Generell ist der Anteil der Produktion, den ausländische Firmen für sich behalten können, mit durchschnittlich elf Prozent recht bescheiden. Doch dafür ist das Öl von bester Qualität und liegt sehr nahe bei den europäischen Abnehmern, an die rund 70 Prozent der libyschen Exporte gehen. Der Anteil libyschen Erdöls am Verbrauch der EU-Staaten liegt mittlerweile bei zehn Prozent, in Deutschland sind es sechs Prozent.
Innerhalb von drei Jahren führte die LNOC vier Bieterrunden durch und vergab dabei 52 Verträge an knapp drei Dutzend Gesellschaften aus 20 Ländern. Nicht nur die großen US-Konzerne zogen wieder in Libyen ein, sondern weit mehr noch russische, chinesische und andere asiatische Firmen. Die ergiebigsten Ölfelder blieben zum großen Ärger der Multis weiterhin ausschließlich der LNOC und ihren Töchtern vorbehalten.

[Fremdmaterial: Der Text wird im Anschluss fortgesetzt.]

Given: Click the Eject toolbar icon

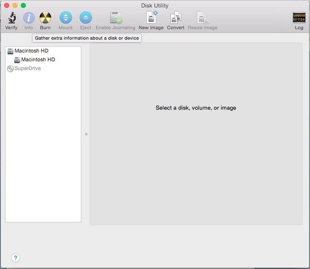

Die Hoffnungen, daß Ausländern auch noch diese Filetstücke zugänglich gemacht werden, erfüllten sich nicht. Nach der vierten Vergaberunde entschied die LNOC, vorerst keine neue durchzuführen, sondern statt dessen die bestehenden Verträge nachzuverhandeln und dabei die älteren dem strengeren EPSA-4-Standard anzupassen – für die Ölfirmen waren dies schwere finanzielle Rückschläge.
Petro-Canada mußte z.B. für die Umstellung aller Verträge eine Abschlußgebühr von einer Milliarde Dollar bezahlen sowie Investitionen in Höhe von knapp vier Milliarden Dollar für die Erneuerung alter und die Erforschung neuer Öl- und Gasvorkommen bereitstellen. Gleichzeitig mußten die Kanadier die Reduktion ihres Anteils am Output auf zwölf Prozent akzeptieren. Anderen Firmen erging es nicht besser.
Die großen Konzerne versuchten sich natürlich dagegen zu wehren. Letztlich hatten sie jedoch wenig in der Hand. Da sie bereits erhebliche Summen in die Erkundung gesteckt hatten, kam ein Ausstieg nicht mehr in Frage. Die LNOC drohte zudem damit, die weitere Entwicklung der Ölförderung zukünftig auch allein durchzuführen.
Für weiteren Unmut sorgten vor zwei Jahren öffentliche Überlegungen Ghaddafis, angesichts sinkender Mineralölpreise einige Einrichtungen internationaler Ölkonzerne wieder zu verstaatlichen. Auch die Mitteilung der LNOC an die im Land aktiven US-Konzerne im März letzten Jahres, Washingtons erneut unfreundliche Politik könne negative Auswirkungen auf ihre Geschäfte im Lande haben, verunsicherte die Branche, deren Investitionsvolumen in Libyen mittlerweile auf über 50 Milliarden Dollar geschätzt wird.